GIVEN PASSAGE →
3. Model Loading and Initial Test (Pre-Fine-tuning):

• The GPT-OSS-20B model and its tokenizer are loaded from openai/gpt-oss-20b using AutoModelForCausalLM and AutoTokenizer.
• Quantization: MxFP4Config(dequantize=True) is applied for mixed-precision training, optimizing for AI workloads and reducing memory footprint. attn_implementation="eager" and torch_dtype=torch.bfloat16 are also configured.
• Initial Query: Before fine-tuning, the model is queried with “Who is Fahd Mirza?“. As expected, the base model, lacking specific knowledge, hallucinates and provides various incorrect identities for “Fahd Mirza” (e.g., Pakistani journalist, Indian actor, academic), confirming the need for custom training. VRAM consumption at this stage is around 45GB.

4. Fine-tuning with PEFT (LoRA):

• PEFT Configuration: LoraConfig is imported from the peft library. The configuration sets the rank (r=8) and lora_alpha=16. Crucially, specific target_modules (including mlp.experts.gate_up_proj, mlp.experts.down_proj for different layers) are chosen to apply LoRA adaptations, making only a tiny fraction (0.0719%) of the total model parameters trainable.
• Training Arguments (**SFTConfig**): The SFTConfig class from the trl library is used to define training parameters: learning_rate: 2e-4 gradient_checkpointing: True (to save memory by re-computing activations during backward pass). num_train_epochs: 1 (due to the small dataset size). per_device_train_batch_size: 4. gradient_accumulation_steps: 4 (to effectively increase batch size). max_length: 2048 (maximum sequence length for tokenization). report_to: "trackio" (for real-time metric visualization). push_to_hub: True (to automatically push the LoRA adapters to the Hugging Face Hub after training).
• Training Execution: An SFTTrainer instance is created with the PEFT model, training arguments, dataset, and tokenizer. The trainer.train() method initiates the fine-tuning process.
• Monitoring: The video demonstrates using nvidia-smi to monitor GPU VRAM consumption, which peaks around 52GB during training. The trackio dashboard is shown, visualizing metrics like train loss (decreasing), memory usage, and learning rate over the training steps. The entire training on the small dataset completes very quickly.

5. Model Saving and Merging:

• The fine-tuned LoRA adapters are automatically pushed to the Hugging Face Hub (e.g., fahdmirzac/gpt-oss-20b-fahdmirza). These adapters are significantly smaller (around 60.2 MB) than the original base model.

EXTRACTED INFORMATION →
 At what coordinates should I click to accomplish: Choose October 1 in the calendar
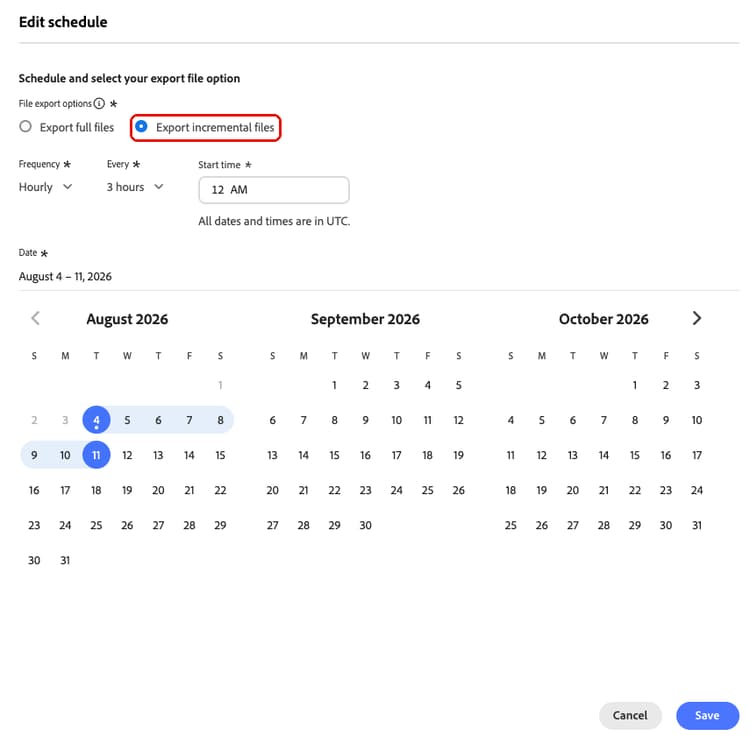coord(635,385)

* * *

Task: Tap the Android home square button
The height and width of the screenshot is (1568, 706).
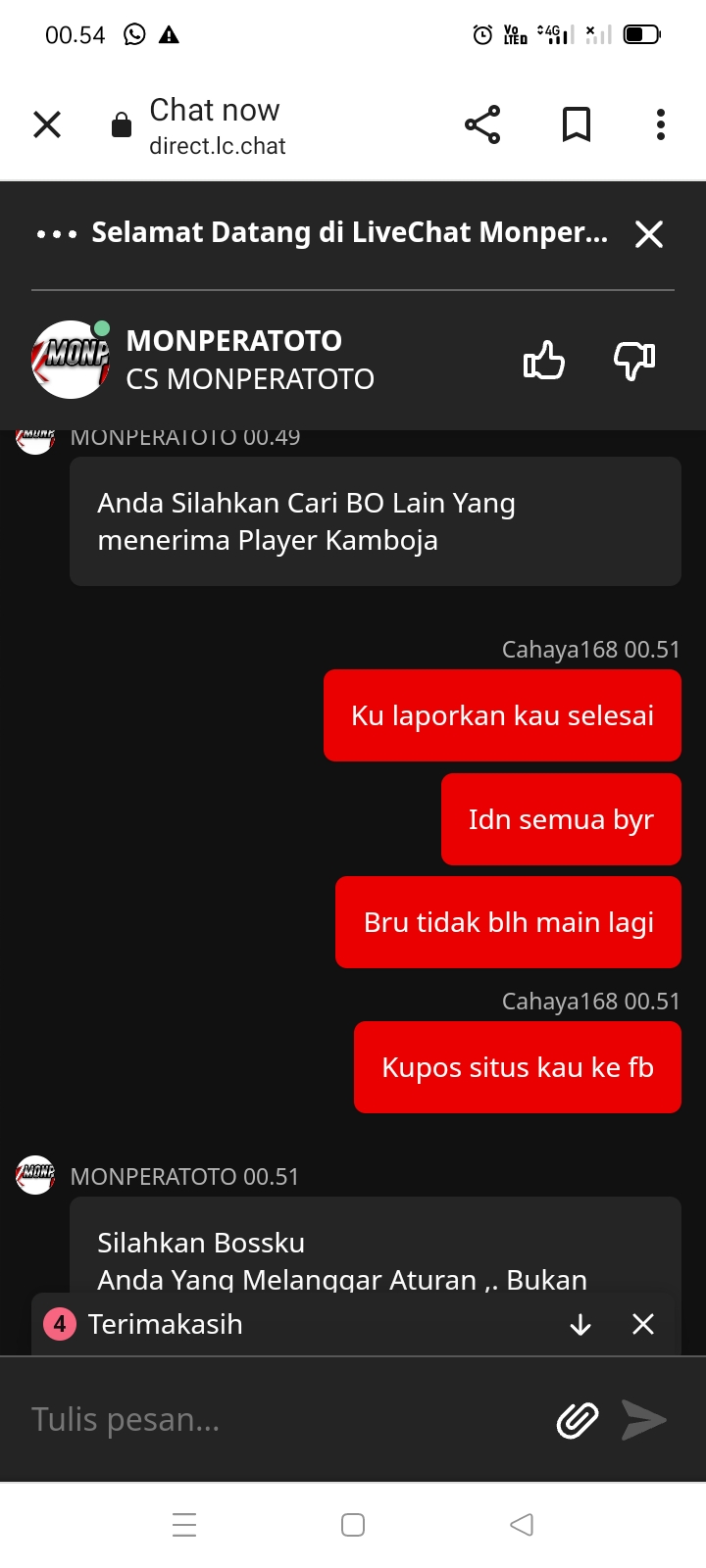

---

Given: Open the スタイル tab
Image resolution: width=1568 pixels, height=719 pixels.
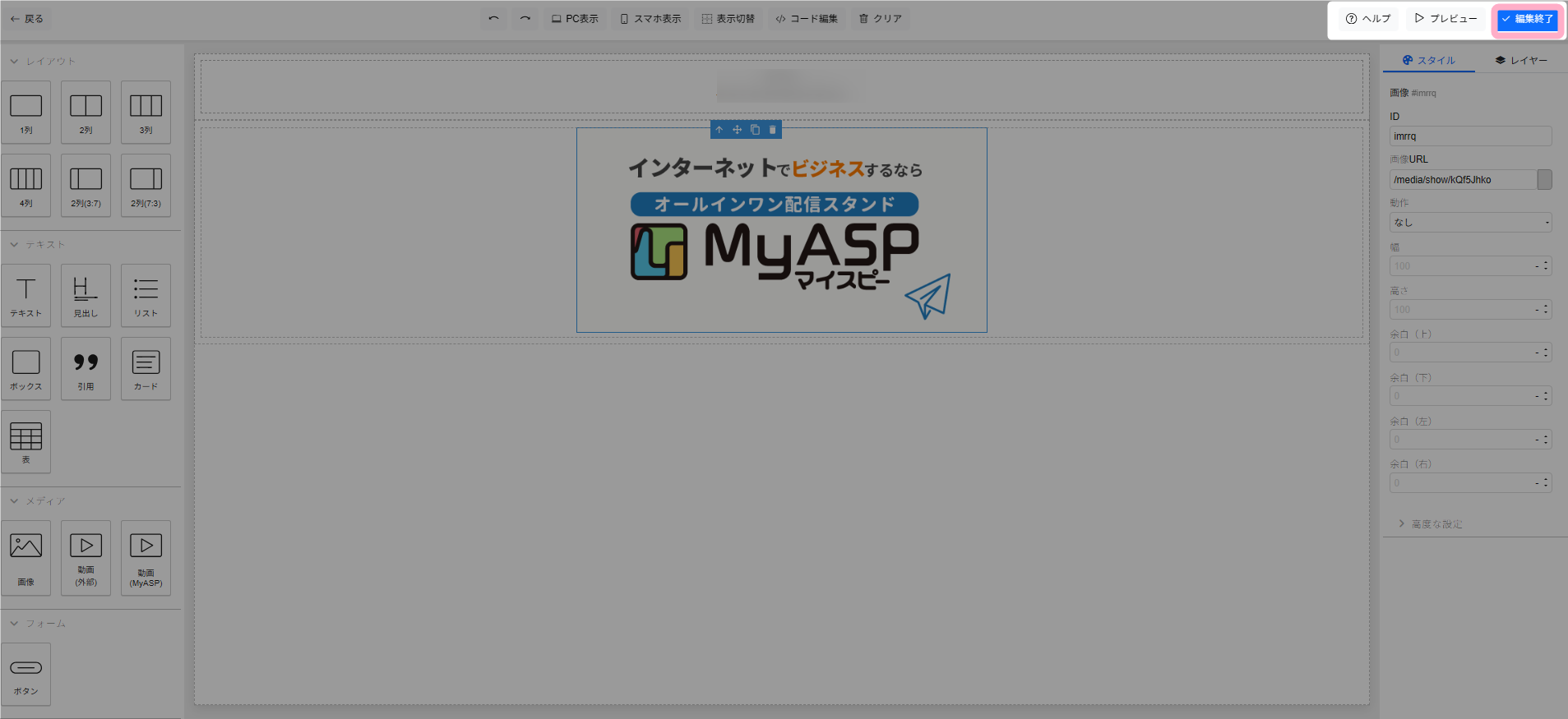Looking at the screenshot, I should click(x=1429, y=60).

WORK TO BE COMPLETED → Continue the walkthrough on fine-tuning GPT-OSS-20B with LoRA from its last sentence.

RESULT →
• The video also shows how to manually save (trainer.save_model) and push (trainer.push_to_hub) the adapters if the automatic push was not configured.
• To get a single, fully merged model for easier deployment and inference, the peft_model (LoRA adapters) is loaded on top of the base_model, and then model.merge_and_unload() is called. This integrates the LoRA adaptations directly into the base model’s weights.

6. Post-Fine-tuning Test:

• The merged model is then tested with a persona identification query: “Who are you and what do you do?“. The system instruction from the dataset (“You are Fahd Mirza, an AI YouTuber…”) is passed as part of the prompt.
• Result: The fine-tuned model successfully identifies as Fahd Mirza, providing accurate details about his profession, location, and interests as learned from the custom dataset. It no longer hallucinates and provides precise, relevant information, demonstrating the effectiveness of the fine-tuning. The VRAM consumption for the merged model remains efficient, around 48GB.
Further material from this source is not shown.